Anyone can submit data to the Vana network. However, for data to be considered valid by a DLP, it must be attested for by a trusted party. These trusted parties issue an attestation about the data to prove that it is, in fact, authentic, high-quality, unique, and has whatever other properties DLPs value in its data contributions.
Data attestations live mostly offchain, and a URL to a data's attestation is written onchain alongside the data itself.
The attestation of a data point must follow a spec. Attestations show relevant information about how the data was evaluated, proof-of-contribution scores, integrity checksums, and custom metadata relevant to a specific DLP.
An example of when this would be useful: consider a ChatGPT DLP that accepts GDPR exports from chatgpt.com.
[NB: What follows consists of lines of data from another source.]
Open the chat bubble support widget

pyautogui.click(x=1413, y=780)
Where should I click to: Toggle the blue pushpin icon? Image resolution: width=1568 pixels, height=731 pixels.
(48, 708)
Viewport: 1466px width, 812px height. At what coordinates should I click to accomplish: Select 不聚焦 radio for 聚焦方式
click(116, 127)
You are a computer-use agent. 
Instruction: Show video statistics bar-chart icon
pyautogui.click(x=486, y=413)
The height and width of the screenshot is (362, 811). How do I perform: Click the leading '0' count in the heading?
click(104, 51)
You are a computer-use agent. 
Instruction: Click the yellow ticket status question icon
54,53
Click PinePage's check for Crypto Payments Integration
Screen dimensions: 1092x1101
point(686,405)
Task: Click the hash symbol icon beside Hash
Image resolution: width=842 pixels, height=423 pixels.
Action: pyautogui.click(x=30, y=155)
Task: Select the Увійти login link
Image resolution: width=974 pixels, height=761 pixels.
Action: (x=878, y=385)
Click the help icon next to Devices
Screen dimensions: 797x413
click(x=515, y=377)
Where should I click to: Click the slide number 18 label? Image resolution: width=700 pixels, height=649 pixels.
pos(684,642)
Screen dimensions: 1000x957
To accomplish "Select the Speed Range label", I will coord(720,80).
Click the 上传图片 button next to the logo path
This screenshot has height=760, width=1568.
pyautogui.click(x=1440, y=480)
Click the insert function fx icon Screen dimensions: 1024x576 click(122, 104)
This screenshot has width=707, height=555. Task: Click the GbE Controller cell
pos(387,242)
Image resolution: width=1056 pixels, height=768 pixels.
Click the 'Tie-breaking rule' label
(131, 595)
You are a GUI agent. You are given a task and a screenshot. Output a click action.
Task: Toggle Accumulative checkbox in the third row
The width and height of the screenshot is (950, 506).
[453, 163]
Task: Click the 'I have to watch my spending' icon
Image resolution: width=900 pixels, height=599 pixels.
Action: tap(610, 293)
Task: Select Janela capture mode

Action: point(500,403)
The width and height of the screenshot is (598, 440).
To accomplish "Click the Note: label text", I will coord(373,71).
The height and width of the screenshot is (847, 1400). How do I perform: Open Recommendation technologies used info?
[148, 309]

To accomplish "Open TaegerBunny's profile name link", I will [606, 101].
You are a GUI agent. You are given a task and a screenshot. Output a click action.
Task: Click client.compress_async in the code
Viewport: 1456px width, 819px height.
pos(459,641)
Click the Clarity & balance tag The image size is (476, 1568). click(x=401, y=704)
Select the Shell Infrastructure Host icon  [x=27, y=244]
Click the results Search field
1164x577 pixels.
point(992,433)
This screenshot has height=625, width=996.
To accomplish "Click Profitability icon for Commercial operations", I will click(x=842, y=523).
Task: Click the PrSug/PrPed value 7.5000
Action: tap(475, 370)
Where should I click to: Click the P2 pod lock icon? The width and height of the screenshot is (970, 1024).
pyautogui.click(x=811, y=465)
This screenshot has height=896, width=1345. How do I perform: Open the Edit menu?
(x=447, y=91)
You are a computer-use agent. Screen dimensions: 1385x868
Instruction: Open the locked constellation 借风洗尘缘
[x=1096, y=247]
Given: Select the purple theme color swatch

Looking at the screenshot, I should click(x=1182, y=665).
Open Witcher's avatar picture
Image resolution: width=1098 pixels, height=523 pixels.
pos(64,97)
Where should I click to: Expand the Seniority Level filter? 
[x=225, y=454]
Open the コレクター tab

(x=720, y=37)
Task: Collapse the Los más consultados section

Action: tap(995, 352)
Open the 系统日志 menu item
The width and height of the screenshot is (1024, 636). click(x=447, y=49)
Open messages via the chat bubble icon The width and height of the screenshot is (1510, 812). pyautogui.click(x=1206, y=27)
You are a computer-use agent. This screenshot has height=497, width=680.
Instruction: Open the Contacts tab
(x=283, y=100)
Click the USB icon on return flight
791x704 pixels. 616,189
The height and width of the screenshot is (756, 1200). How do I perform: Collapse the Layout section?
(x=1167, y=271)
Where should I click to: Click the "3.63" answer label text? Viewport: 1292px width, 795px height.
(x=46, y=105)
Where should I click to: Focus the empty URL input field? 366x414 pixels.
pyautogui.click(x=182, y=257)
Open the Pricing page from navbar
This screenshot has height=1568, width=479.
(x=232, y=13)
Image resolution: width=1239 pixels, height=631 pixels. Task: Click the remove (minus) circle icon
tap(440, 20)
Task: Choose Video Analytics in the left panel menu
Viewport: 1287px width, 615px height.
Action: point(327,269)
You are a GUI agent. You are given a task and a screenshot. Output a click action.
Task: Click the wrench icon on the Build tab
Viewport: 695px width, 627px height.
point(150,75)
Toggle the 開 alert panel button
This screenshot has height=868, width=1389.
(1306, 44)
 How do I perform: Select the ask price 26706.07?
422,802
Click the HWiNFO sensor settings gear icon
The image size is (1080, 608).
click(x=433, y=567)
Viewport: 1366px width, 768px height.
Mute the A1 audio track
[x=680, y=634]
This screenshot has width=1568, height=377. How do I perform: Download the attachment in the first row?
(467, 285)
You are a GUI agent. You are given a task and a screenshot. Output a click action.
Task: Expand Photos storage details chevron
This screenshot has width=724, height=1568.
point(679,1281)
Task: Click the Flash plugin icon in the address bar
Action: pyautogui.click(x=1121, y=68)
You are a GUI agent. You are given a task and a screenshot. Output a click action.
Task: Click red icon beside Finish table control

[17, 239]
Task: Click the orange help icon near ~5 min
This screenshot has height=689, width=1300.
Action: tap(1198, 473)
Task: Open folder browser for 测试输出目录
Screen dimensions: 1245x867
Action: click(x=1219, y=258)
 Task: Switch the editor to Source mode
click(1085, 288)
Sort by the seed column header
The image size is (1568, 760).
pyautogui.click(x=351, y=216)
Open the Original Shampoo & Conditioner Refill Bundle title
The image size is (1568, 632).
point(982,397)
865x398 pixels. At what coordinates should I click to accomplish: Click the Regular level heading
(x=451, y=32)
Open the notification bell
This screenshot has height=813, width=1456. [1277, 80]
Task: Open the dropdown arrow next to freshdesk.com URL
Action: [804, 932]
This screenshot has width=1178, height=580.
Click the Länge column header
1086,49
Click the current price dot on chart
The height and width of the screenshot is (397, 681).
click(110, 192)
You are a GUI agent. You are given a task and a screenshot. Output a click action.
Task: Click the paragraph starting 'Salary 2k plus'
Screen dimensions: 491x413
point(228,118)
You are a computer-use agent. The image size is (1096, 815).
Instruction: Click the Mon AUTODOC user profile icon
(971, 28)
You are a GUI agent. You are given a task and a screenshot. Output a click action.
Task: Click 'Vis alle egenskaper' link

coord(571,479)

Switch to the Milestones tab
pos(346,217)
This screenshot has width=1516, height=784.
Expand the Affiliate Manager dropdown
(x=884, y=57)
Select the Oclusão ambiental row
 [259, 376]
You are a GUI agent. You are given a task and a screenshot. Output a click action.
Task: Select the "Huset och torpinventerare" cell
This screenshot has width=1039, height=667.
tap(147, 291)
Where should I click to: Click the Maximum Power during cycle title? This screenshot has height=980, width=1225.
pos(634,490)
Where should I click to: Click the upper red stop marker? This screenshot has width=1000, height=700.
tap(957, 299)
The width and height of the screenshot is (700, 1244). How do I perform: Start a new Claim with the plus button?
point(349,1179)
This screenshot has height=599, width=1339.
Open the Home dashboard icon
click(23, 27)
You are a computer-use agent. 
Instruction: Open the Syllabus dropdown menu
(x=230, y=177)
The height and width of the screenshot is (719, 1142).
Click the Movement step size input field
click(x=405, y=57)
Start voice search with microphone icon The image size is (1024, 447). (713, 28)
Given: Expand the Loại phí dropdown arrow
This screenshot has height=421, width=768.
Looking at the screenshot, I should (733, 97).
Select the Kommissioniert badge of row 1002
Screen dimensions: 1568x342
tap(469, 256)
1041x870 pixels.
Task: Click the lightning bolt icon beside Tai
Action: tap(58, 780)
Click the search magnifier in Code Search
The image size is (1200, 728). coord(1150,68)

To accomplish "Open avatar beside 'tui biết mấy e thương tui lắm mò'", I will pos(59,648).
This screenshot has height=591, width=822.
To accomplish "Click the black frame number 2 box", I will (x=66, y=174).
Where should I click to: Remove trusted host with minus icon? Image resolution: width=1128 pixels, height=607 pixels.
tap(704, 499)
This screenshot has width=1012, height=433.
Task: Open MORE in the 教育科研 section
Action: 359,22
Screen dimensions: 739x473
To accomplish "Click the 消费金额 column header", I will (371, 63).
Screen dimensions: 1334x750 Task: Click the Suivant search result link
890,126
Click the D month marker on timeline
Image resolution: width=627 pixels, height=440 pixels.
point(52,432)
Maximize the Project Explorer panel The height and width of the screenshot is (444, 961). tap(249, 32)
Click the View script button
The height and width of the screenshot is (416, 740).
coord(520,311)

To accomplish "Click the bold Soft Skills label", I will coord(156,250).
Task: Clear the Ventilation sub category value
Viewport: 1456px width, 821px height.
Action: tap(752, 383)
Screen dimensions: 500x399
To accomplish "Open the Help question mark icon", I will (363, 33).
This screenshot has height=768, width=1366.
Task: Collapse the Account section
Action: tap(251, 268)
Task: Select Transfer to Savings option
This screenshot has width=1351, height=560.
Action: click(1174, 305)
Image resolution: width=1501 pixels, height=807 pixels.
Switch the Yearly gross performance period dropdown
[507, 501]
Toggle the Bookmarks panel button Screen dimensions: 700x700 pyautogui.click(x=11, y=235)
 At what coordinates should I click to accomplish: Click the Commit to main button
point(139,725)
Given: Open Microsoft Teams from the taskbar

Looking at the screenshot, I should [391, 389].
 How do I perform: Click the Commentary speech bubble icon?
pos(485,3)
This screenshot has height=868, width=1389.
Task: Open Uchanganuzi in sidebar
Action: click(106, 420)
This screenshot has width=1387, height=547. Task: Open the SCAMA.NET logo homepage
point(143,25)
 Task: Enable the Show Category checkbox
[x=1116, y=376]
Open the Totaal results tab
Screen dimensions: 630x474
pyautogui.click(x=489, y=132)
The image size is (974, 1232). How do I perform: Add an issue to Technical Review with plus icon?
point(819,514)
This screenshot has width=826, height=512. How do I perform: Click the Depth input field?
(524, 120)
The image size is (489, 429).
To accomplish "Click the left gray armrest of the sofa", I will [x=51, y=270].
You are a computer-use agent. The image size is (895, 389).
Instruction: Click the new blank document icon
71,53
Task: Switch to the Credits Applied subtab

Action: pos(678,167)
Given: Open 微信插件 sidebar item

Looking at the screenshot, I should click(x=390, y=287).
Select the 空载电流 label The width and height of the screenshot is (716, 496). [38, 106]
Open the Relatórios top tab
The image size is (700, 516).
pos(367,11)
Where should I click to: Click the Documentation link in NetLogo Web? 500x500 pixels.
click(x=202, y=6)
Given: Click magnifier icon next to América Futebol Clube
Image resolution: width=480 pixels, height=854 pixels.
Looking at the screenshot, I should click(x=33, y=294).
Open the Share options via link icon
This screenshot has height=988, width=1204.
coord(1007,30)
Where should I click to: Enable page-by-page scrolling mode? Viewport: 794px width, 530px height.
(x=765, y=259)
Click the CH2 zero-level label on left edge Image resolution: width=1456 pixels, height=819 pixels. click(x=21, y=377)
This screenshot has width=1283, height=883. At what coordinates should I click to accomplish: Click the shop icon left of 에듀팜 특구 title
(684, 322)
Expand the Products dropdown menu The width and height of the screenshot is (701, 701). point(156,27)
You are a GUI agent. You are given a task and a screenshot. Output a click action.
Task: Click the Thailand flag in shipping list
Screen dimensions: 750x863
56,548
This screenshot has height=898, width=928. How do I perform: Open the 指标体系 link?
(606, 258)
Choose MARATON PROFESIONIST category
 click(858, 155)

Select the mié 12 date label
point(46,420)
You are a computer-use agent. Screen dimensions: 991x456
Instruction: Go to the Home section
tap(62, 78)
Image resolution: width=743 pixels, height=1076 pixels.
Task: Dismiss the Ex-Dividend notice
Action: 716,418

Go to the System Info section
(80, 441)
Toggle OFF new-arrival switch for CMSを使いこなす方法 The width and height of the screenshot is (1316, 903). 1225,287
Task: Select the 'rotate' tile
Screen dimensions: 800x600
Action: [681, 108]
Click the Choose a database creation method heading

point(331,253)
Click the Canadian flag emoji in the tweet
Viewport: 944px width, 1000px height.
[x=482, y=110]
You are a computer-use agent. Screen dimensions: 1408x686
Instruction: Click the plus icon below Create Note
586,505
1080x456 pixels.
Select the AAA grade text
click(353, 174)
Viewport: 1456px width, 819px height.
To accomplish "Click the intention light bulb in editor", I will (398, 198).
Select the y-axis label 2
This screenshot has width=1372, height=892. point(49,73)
Say the DLP considers the export to be high quality when the number of conversations in the export exceeds 10. This DLP can insert numberOfConversations: xxx
in the attestation when Proof of Contribution is run, and anyone can see how valuable that encrypted data point is.
signed_fields
Contains the main data fields that are signed by the prover.
subject
Information about the datapoint being attested for.
url
URL where the encrypted file lives.
file_id
The ID of the file, given by the Data Registry
owner_address
Wallet address of the file owner.
decrypted_file_checksum
Checksum of the decrypted file for integrity verification.
encrypted_file_checksum
Checksum of the encrypted file for integrity verification.
encryption_seed
The message that was signed by the owner to retrieve the encryption key.
prover
Information about the prover.
type
Type of the prover, satya
is one of the confidential TEE nodes in the Satya network. Proofs can also be self-signed
where the data owner generates the proof.
address
Wallet address of the prover.
url
URL or address where the prover service is hosted.
proof
Details about the generated proof.
image_url
Docker image URL of where the instructions to generate the proof is downloaded from
created_at
Timestamp of when the proof was created.
duration
Duration of the proof generation process, in seconds.
dlp_id
DLP ID from the Root Network Contract, this is used to tie the proof to a DLP.
valid
Boolean indicating if the subject is valid.
score*
Overall score of the subject, from 0-1.
authenticity
Authenticity score of the subject, from 0-1.
ownership
Ownership score of the subject, from 0-1.
quality
Quality score of the subject, from 0-1.
uniqueness
Uniqueness score of the subject, from 0-1.
attributes
Additional key/value pairs that will be available on the public proof. These can be used to quickly view properties about the encrypted subject.
metadata*
Key/value metadata about the proof that is written onchain.
signature
Generated by the prover signing a stringified representation of signed_fields
, sorted by the key name. To verify it, we can take the signature and the stringified representation, and extract the address that signed it, which should match the prover.address
.
* The score
and metadata
fields are written onchain, and a DLP can use these fields to calculate how many DLP-specific tokens should be issued as a reward to the data contributor for their contribution.